Despite prenups as an indicator of nastiness, 2007 divorces in England and Wales fell to 12 per 1,000 married or the lowest since 1981 according to government. For the fifth year, men and women in their late twenties had the highest divorce rates or 27 divorces per 1,000.  Since '97 the average age at divorce in England and Wales has risen from 40.2 to 43.7 years for men and from 37.7 to 41.2 years for women, partly reflecting the rise in age at marriage. One in five men and women divorcing in 2007 had a previous marriage ending in divorce. This proportion has doubled in 27 years: in 1980 one in ten men and women divorcing had a previous marriage ending in divorce. Sixty-nine per cent of divorces were to couples where the marriage was the first for both parties. For 68 per cent of divorces in 2007, the wife was granted the divorce.  And there you have it.

Friday, September 25

KTO





Here is Katie, pinched from the Echoing Green Foundation where she is a Fellow.  Since a lot of people ask me about her work, here is a piece of the blurb: "Projecting new diverse voices into national conversation by providing channels for women experts to be published in the op-ed pages of top newspapers, online sites, and other key forums of public debate."  The problem she aims to correct: more than 80% of US editorial content male (and mostly white too) (here is the full story+interview http://www.echoinggreen.org/fellows/katie-orenstein). I like the photo BTW - we all know Katie is determined and when she focuses her intellect - look out.

" Never doubt that a small group of thoughtful committed people can change the world: indeed it's the only thing that ever has."
--Margret Mead

Thursday, September 24

Pond Life And A Walrus


Madeleine especially has taken to the pond in the backyard - pictured.
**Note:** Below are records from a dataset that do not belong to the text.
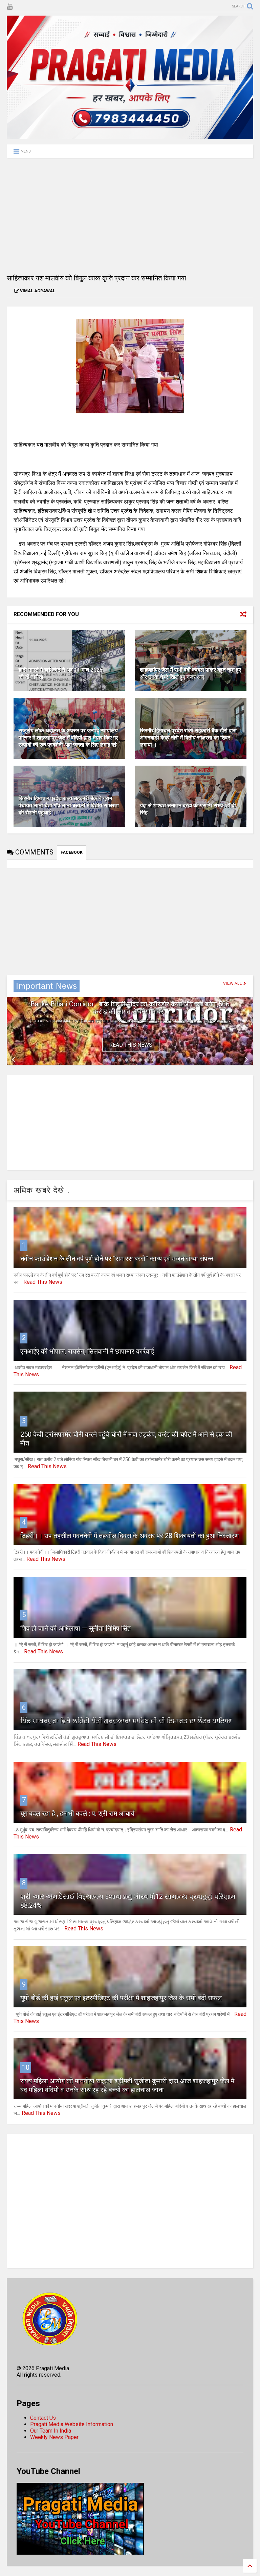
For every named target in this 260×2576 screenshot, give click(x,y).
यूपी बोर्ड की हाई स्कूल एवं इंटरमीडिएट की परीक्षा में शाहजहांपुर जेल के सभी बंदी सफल (121, 1998)
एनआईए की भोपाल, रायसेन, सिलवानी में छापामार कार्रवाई (87, 1351)
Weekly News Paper (54, 2437)
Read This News (130, 1045)
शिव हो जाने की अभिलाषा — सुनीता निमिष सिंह (75, 1628)
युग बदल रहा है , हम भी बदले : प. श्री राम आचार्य (77, 1813)
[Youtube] (10, 7)
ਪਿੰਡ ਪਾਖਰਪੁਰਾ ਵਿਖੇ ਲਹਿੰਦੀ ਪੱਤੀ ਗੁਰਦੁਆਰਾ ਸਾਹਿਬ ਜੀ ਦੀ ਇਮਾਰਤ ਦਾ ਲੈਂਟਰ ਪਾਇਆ (126, 1721)
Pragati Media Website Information (71, 2424)
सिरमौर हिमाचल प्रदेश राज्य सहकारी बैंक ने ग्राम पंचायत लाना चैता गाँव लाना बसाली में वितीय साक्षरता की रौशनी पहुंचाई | (69, 805)
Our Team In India (50, 2430)
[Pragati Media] (130, 136)
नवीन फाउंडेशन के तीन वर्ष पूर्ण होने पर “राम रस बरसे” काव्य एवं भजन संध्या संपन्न (116, 1259)
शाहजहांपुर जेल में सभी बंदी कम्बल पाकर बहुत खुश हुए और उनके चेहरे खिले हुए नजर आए (190, 673)
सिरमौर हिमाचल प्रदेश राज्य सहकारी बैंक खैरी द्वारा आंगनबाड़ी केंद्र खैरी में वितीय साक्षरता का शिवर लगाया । (188, 737)
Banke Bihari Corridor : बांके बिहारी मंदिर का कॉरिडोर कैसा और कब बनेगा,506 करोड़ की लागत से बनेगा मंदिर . (130, 1007)
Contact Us (43, 2418)
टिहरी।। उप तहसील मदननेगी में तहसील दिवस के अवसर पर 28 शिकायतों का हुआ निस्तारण (129, 1536)
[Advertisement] (130, 215)
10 (25, 2067)
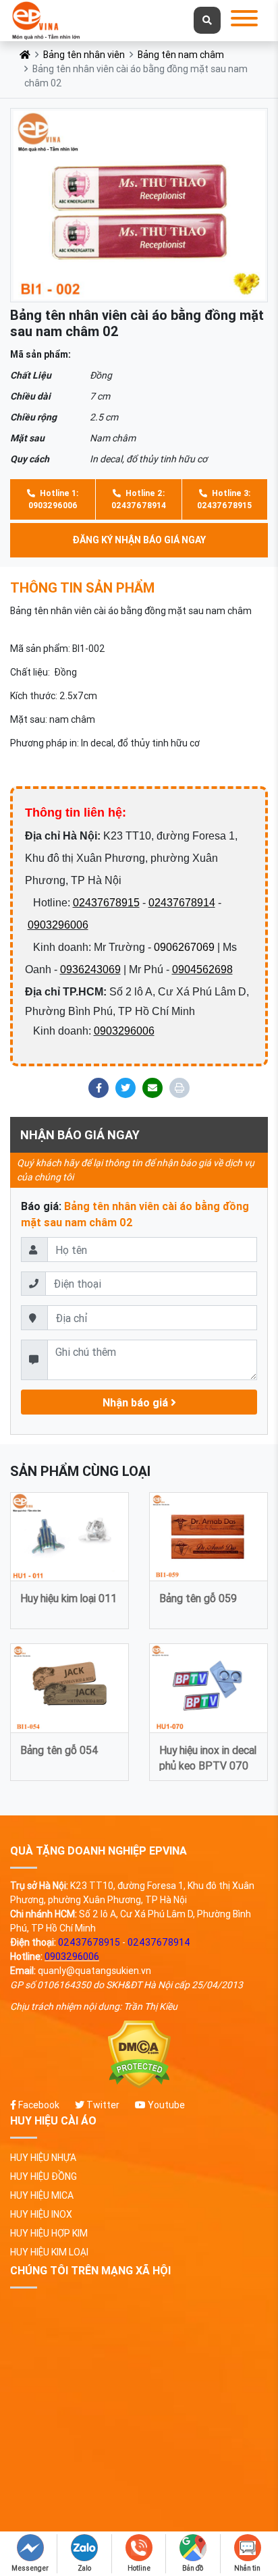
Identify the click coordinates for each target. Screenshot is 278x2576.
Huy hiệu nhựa (43, 2158)
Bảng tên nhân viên (84, 55)
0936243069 (90, 969)
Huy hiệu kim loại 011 (68, 1598)
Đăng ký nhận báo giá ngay (139, 540)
She is fascinated by the skuttling creatures sometimes visible, sometimes not, who wiggle about between the water plants alongside a few goldfish and Frank (black fish found by her and housed privately).  I told her once the pond 24 feet deep with a shark. She asked her brother if true. Fair enough. We have a little net which, until said net disappeared at the pond's bottom, she scooped up the whatever and put them into plastic shelving bins which otherwise are meant for .. shelves.  With pal Nathaniel the other day, the children get down to the bottom of things and Madeleine explains to me breathlessly: "they live down there, dad. In a house."
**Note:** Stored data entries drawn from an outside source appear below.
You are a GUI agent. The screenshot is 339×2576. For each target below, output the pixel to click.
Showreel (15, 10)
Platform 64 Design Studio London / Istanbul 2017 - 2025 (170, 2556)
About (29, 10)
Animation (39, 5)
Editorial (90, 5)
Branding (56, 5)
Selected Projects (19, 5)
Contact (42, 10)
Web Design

Me: "What was your challenge in school today?"
Madeleine: "I was drawing a picture of a human killing a walrus."
Me: "That doesn't sound very nice."
Madeleine: "He has to eat, you know."

Wednesday, September 23

Models And Pigeons



Here's another one from the cat-walk, the pretty dears.
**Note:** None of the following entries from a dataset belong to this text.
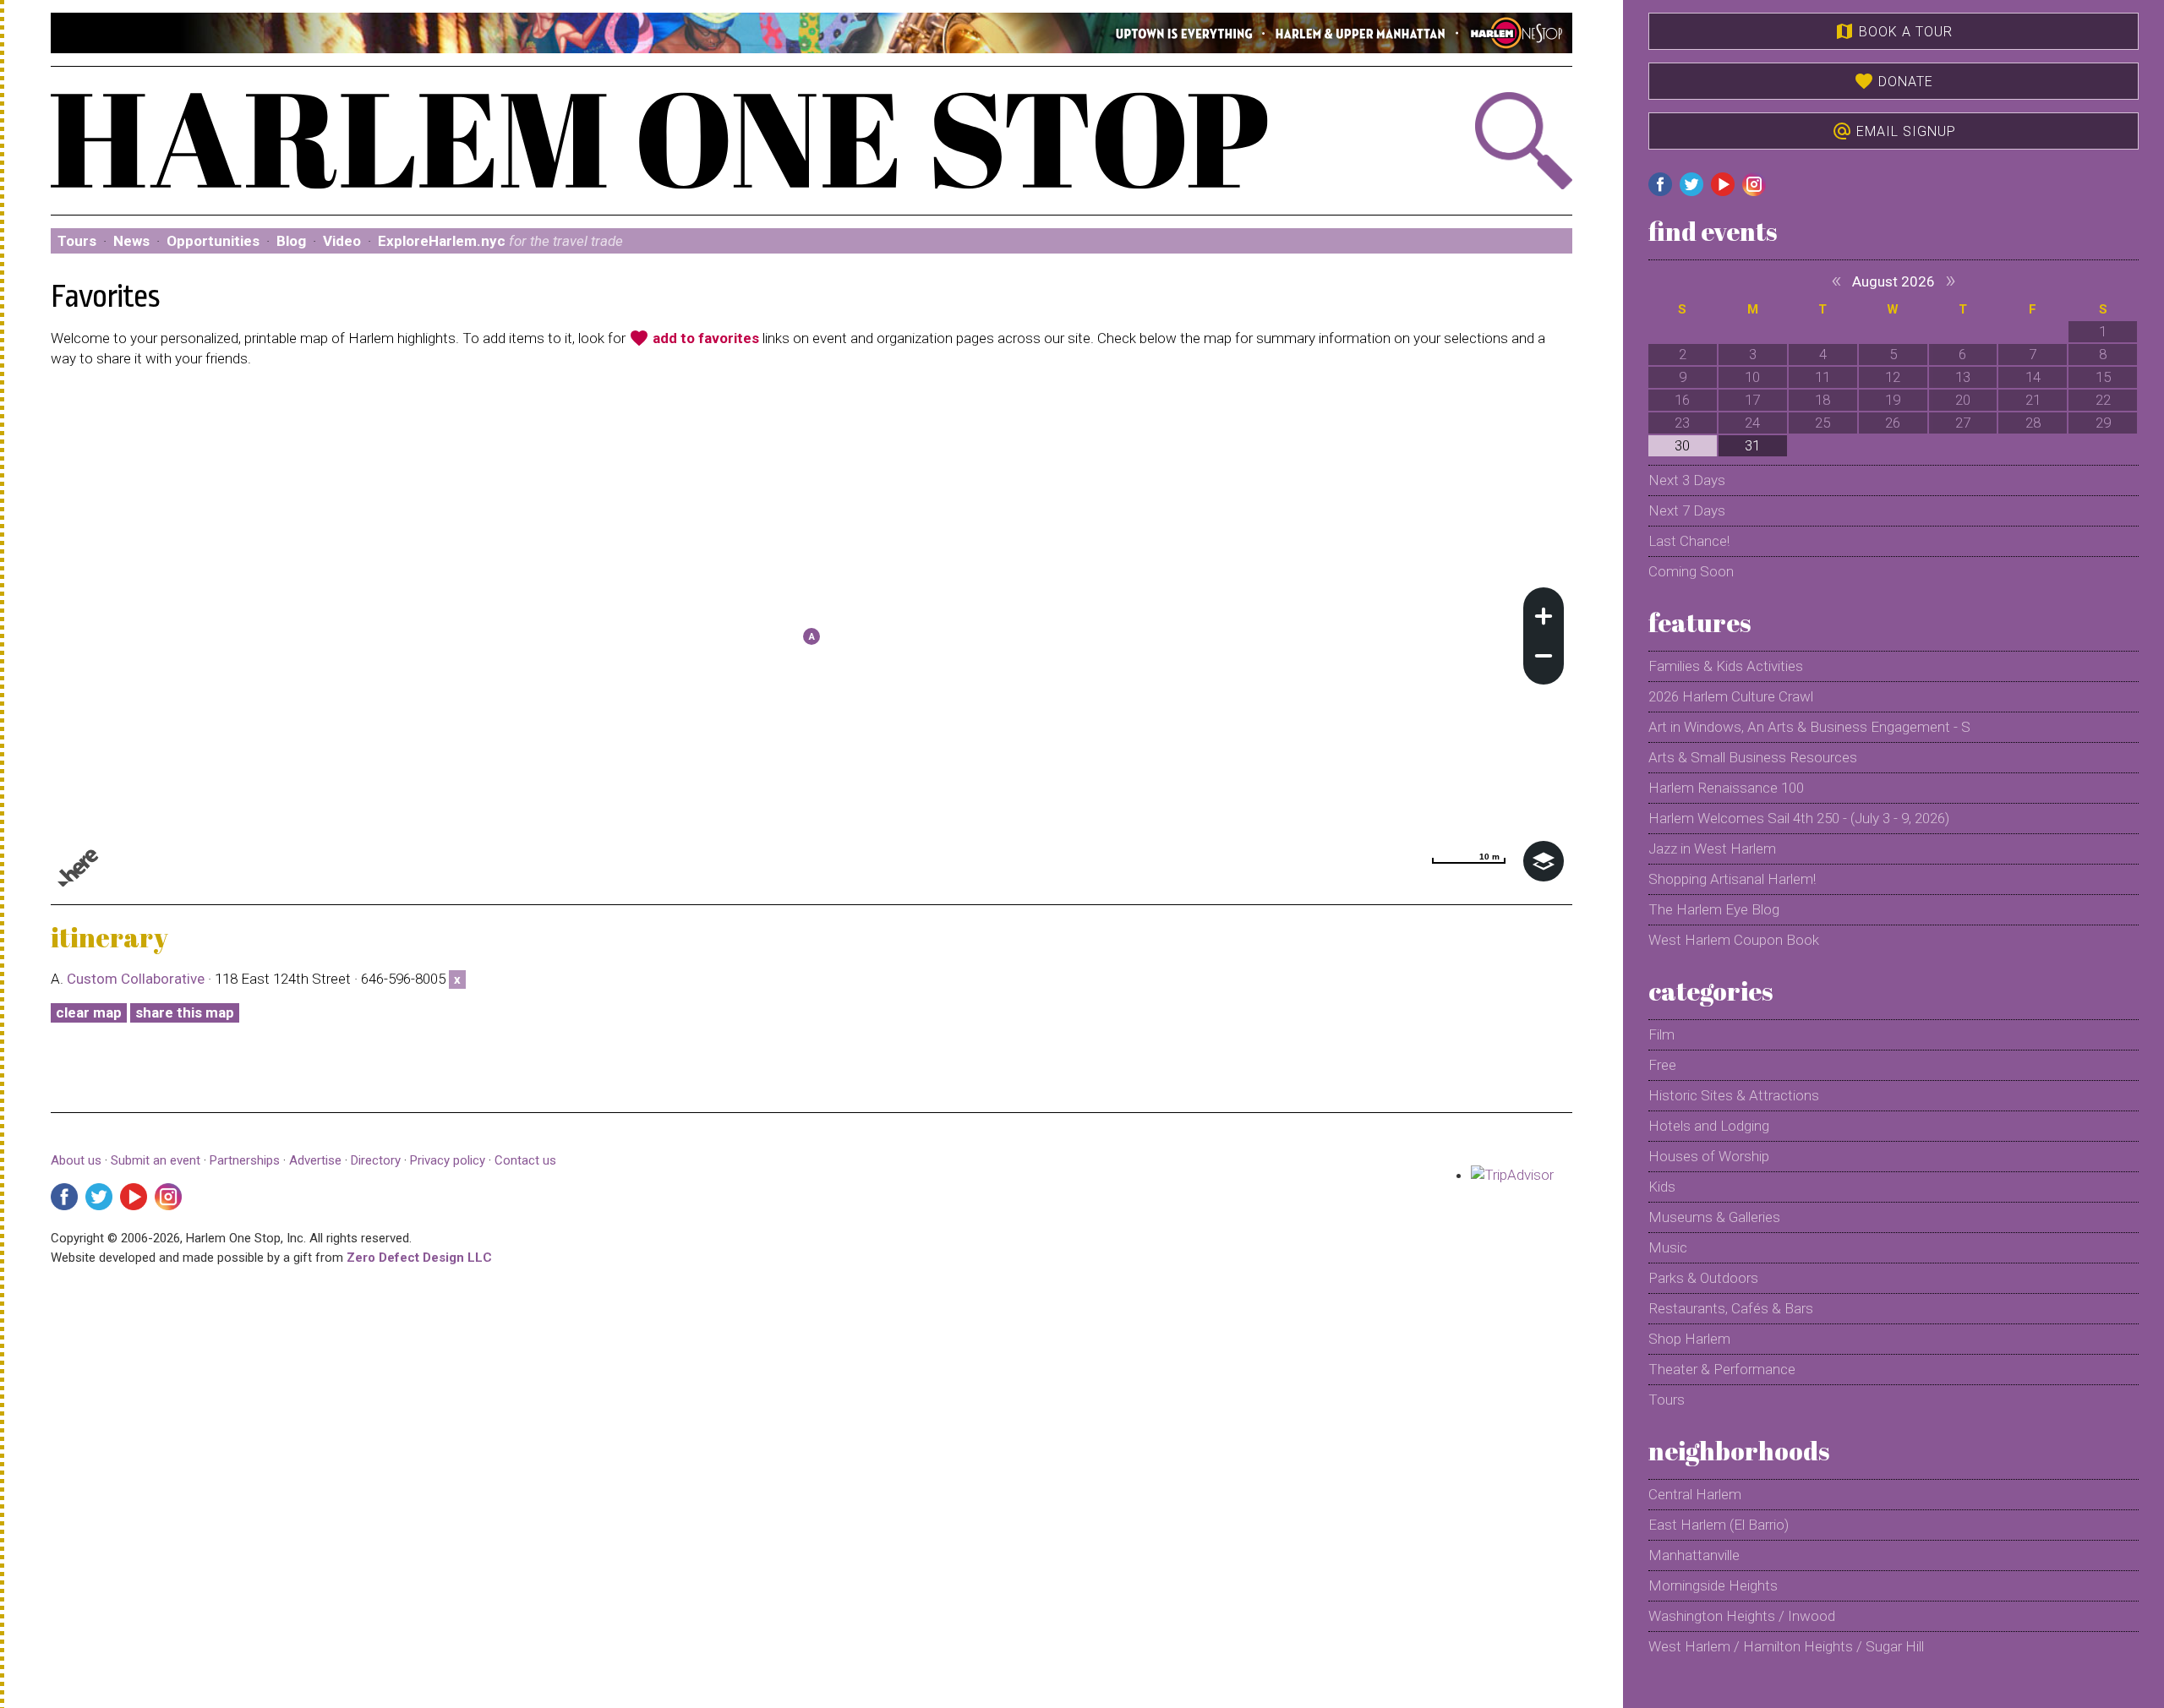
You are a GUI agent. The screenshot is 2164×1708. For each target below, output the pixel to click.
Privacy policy (447, 1160)
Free (1662, 1064)
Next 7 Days (1686, 510)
So I learn today: to remove the Trafalgar Square pigeons ("flying rats" says former mayor Ken), Government spends £60,000 a year on birds-of-prey, which are flown daily for up to four hours above and around the area.  The scheme has been successful, too, reducing 4,000 pigeons to 120 or so, reports the new Mayor's office.  But in these times of strife, the cost of success questioned: "A hawk that costs the taxpayer more than £50,000 a year is a staggering amount" screeches Lib Dem Mike Tuffrey.  "Alternative ways must be found."  But my favorite resistence from Julia Fletcher of the Pigeon Action Group, which campaigns for the birds' welfare.  Says Julia:  "What it (the scheme) is doing with taxpayers' money is actually performing blood sports in Trafalgar Square."  I had not thought of it like this - but fair point.  Now I actually want to visit the square and maybe other tourists also.  Julia could really be on to something - imagine the extra tourist dollars?

"Animals In War" memorial, across the street from Speaker's Park, Hyde Park
"This monument dedicated to all the animals
That served and died alongside British and Allied forces
In Wars and Campaigns throughout time."